The project directory contains the following components:

- `config.ini`: Configuration file for the Road Data Scraper pipeline.
- `main.py`: Main script to run the Road Data Scraper pipeline.
- `setup.cfg` & `setup.py` & `pyproject.toml`: Configuration file for the Python package.
- `api_main.py`: Main script for running the Road Data Scraper as a FastAPI application.
- `Dockerfile`: Dockerfile for building a Docker image of the Road Data Scraper.
- `src`: Directory containing the source code of the Road Data Scraper.
  - `road_data_scraper`: Package directory.
    - `steps`: Module directory containing the main modules for data scraping.
      - `download.py`: Module for scraping data from the WebTRIS Highways England API.
      - `file_handler.py`: Module for handling files and directories in the data scraping process.
      - `metadata.py`: Module for generating metadata for the road traffic sensor data scraping pipeline.
    - `report`: Module directory for generating HTML reports.
      - `report.py`: Module for generating HTML reports based on a template Jupyter notebook.
      - `road_data_report_template.ipynb`: Template Jupyter notebook for generating the HTML report.
- `requirements.txt`: File listing the required Python packages for the project.
- `requirements_dev.txt`: File listing additional development-specific requirements for the project.
- `tox.ini`: Configuration file for running tests using the Tox testing tool.
- `tests`: Directory containing test files for the project.
- `README.md`: Documentation file providing an overview and instructions for using the Road Data Scraper.

The main functionality of the Road Data Scraper resides in the `src/road_data_scraper/steps` directory, where the core modules for data scraping, file handling, metadata generation, and report generation are located. The `road_data_report_template.ipynb` file, which serves as the template for generating HTML reports, is placed inside the `src/road_data_scraper/report` directory.

The additional component, `Dockerfile`, is located in the root directory. It is used for building a Docker image of the Road Data Scraper, allowing for easy deployment and containerization of the application.


# Adjusting the Config File (config.ini)

There are several configurable options in the config.ini file:

- __start_date__: Specify a start date in the format __%Y-%m-%d__, e.g, "2021-01-01".
- __end_date__: Specify an end date in the format __%Y-%m-%d__, e.g, "2021-01-31".
- __test_run__: Set to __True__ for testing the pipeline (runs on a subset of available URLs) and __False__ for a complete data download.
- __generate_report__: Set to __True__ to generate a HTML report showcasing the Active and Inactive IDs for each road sensor -- MIDAS, TMU, and TAME.
- __output_path__: Provide a path to save the outputs generated by the Road Data Scraper Pipeline; for example, "/home/user/Documents/"
- __rm_dir__: Set to __True__ if you're using a Google Cloud VM Instance and you don't want to store the data on the VM (assuming you set __gcp_storage=True__).

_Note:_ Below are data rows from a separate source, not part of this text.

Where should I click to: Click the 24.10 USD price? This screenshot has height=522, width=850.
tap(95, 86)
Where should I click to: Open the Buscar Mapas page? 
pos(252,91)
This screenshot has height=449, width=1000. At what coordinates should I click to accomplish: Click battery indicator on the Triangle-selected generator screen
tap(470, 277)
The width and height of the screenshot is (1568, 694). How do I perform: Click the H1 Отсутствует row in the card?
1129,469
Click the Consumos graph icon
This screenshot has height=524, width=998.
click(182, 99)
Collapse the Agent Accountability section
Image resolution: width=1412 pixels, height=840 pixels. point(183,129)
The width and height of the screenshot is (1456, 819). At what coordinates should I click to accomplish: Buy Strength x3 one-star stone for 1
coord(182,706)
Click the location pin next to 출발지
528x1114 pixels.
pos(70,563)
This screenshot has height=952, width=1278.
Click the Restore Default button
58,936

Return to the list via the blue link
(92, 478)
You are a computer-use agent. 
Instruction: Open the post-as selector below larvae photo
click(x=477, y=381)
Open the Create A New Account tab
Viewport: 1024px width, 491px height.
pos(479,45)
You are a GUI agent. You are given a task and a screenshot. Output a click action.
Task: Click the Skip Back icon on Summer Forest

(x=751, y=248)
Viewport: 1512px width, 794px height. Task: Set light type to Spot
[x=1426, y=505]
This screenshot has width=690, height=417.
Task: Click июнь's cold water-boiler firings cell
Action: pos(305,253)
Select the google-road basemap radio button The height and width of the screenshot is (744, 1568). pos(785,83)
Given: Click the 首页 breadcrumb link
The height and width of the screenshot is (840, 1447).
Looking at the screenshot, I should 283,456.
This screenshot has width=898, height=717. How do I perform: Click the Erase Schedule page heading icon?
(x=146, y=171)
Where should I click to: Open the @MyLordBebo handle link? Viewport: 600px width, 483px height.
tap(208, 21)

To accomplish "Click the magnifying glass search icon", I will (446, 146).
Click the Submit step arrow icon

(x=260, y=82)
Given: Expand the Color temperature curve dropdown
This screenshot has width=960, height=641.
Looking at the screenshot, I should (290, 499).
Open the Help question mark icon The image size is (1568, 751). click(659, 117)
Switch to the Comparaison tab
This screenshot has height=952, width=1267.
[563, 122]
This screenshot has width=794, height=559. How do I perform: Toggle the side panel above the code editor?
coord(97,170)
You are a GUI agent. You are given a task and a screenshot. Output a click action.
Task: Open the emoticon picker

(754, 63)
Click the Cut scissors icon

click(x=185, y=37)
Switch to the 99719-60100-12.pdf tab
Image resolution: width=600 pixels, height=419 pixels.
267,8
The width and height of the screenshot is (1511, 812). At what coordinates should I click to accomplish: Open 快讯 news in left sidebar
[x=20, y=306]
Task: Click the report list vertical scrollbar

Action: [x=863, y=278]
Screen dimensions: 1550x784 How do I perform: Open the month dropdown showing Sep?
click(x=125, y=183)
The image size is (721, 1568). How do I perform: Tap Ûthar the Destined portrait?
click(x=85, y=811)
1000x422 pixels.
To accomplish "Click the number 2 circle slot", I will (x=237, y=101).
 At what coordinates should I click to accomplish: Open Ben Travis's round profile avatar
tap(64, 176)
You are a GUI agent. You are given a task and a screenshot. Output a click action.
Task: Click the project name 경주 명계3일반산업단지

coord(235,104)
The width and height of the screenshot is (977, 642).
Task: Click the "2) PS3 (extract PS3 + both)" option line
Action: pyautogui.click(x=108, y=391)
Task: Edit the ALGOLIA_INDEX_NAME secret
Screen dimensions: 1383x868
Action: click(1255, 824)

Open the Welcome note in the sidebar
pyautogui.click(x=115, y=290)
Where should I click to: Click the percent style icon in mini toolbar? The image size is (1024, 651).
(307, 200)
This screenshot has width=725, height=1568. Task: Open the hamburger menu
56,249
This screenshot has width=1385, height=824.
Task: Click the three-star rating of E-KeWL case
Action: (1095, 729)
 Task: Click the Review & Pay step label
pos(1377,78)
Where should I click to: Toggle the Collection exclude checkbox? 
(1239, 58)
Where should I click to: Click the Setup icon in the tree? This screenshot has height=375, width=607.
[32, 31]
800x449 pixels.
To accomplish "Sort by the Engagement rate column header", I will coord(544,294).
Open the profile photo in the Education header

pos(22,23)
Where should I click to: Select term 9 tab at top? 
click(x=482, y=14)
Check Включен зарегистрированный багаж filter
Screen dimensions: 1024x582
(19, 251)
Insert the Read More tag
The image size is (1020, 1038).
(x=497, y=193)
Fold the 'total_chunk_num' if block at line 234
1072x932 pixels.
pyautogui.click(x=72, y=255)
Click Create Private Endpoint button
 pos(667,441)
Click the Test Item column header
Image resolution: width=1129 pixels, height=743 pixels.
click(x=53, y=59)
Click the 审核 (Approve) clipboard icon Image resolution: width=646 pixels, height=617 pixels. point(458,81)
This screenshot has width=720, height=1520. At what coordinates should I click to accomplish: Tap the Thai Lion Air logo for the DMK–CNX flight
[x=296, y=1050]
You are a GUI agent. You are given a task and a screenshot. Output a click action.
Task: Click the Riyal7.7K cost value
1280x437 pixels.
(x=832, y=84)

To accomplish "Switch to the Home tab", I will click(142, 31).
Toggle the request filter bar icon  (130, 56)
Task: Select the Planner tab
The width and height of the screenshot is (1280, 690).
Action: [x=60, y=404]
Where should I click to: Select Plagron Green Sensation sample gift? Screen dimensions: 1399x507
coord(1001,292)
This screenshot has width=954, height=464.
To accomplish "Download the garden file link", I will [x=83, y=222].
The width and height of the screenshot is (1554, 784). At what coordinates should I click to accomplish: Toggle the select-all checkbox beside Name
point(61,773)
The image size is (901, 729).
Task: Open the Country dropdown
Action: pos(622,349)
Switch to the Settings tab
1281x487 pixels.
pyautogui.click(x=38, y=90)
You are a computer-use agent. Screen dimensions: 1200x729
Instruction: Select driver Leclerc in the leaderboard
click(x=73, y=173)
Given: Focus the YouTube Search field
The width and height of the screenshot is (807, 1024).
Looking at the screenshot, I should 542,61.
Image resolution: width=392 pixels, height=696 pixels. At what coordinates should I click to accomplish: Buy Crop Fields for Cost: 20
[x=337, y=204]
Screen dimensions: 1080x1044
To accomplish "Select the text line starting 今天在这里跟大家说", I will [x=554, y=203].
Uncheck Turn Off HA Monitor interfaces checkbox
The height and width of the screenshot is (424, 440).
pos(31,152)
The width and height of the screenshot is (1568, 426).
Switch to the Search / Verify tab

## Google Cloud (GCP) Storage Options

To save output data to a Google Cloud bucket, adjust the following settings:

- __gcp_storage__: Set to __True__ to save the data generated by the pipeline to a Google Cloud bucket.
- __gcp_credentials__: Provide the path to your GCP credentials json file, e.g., "/home/user/gcp_credentials.json".
- __gcp_bucket_name__: Provide the name of your GCP bucket, e.g., "road_data_scraper_bucket".
- __gcp_blob_name__: Provide the name of the folder in the GCP bucket where you want the pipeline to save the data, e.g., "landing_zone".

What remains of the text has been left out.